Dear Fellow Residents of the Internet,
If you are a personal friend of mine, you know I keep it real. I’ll tell you if you need a haircut because I can see your split ends, if your jeans look a little cholita or if the tag of your shirt is sticking out. In the same vein, dearest Internet, no one cares about any of our blogs enough to allow for “sorry I haven’t updated my blog” posts.
They are only okay if they are followed by some sort of epic story as to why you haven’t updated your blog. Needless to say, “sorry I haven’t updated my blog, I was on vacation for two weeks” = zzzzzzzzzzzzzzfest.
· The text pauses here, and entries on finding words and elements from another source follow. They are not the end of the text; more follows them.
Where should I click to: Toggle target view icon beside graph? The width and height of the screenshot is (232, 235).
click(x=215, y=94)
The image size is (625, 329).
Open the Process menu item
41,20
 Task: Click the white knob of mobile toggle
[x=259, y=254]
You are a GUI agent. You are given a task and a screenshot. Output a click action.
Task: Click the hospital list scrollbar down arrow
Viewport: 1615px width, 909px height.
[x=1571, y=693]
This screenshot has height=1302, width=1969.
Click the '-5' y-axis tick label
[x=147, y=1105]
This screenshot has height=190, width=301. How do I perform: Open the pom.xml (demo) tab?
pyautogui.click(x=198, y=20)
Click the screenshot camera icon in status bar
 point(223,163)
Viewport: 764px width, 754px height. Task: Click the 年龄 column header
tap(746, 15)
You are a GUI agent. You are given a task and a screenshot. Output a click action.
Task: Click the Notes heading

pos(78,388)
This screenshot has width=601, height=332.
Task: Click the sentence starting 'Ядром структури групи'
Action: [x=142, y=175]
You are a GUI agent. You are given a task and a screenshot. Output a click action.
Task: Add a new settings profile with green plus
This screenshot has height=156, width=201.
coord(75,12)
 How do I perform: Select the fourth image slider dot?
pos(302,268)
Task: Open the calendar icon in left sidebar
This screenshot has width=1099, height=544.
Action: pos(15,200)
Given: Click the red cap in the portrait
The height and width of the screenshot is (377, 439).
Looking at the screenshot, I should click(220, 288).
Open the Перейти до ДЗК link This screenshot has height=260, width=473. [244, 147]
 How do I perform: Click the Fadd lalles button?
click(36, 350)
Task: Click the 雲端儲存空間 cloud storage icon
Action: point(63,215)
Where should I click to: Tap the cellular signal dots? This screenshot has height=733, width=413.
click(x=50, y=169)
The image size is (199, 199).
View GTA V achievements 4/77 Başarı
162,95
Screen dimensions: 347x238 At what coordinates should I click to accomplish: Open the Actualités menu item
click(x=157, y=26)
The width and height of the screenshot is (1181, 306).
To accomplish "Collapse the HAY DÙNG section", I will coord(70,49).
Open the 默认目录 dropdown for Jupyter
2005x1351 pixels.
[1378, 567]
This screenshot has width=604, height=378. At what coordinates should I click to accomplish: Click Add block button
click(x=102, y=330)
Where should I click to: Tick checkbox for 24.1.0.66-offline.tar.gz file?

Seriously.
The following is a formula to retain your reader’s attention while telling them the interesting/witty/morose story as to why you haven’t updated your blog in X weeks:
First of all, get rid of the apology. It’s your blog, you do what you want.
This leaves you with the openings, “These past few weeks have been some of the busiest of my life because X, Y, Z,” “Winning the lottery last month has drastically changed my life,” and “My grandmother died.”
Then explain your story in the style of your choice and get the heck out.
kram///
A
That is seriously a pet peeve of mine. Dear neglectful bloggers: nobody’s hanging on your every word, few have even noticed you were gone!
SO sorry I didn’t comment on this sooner – I was away from wordpress drinking margaritas and then I found this cat online that I want to adopt and I got super distracted and neglectful of the blogosphere. Kidding, I agree. The only person that can tell when I miss a day is me…
ps: Thanks for the bloglike!
so freaking true. write for you. period. if someone reads it, likes it and comments, great. if not, that’s why you wrote for you.
I agree with you. For sure.
I would add this to the pet peeve list: people who blog multiple times a day about every meal and movement. I was interested until you started bombarding me…
Good one! also people who post all their twitter status’ on facebook. I really don’t need to read it twice.
Totally agree. This should be required reading for new (and old) bloggers.
Entertain, enlighten, engage, or stfu. People don’t want to hear a stranger’s mundane crap. They come in thinking you’re probably going to be boring- after all you’re not them and you’re not famous. You’re behind the 8 ball. You need to give it your best shot.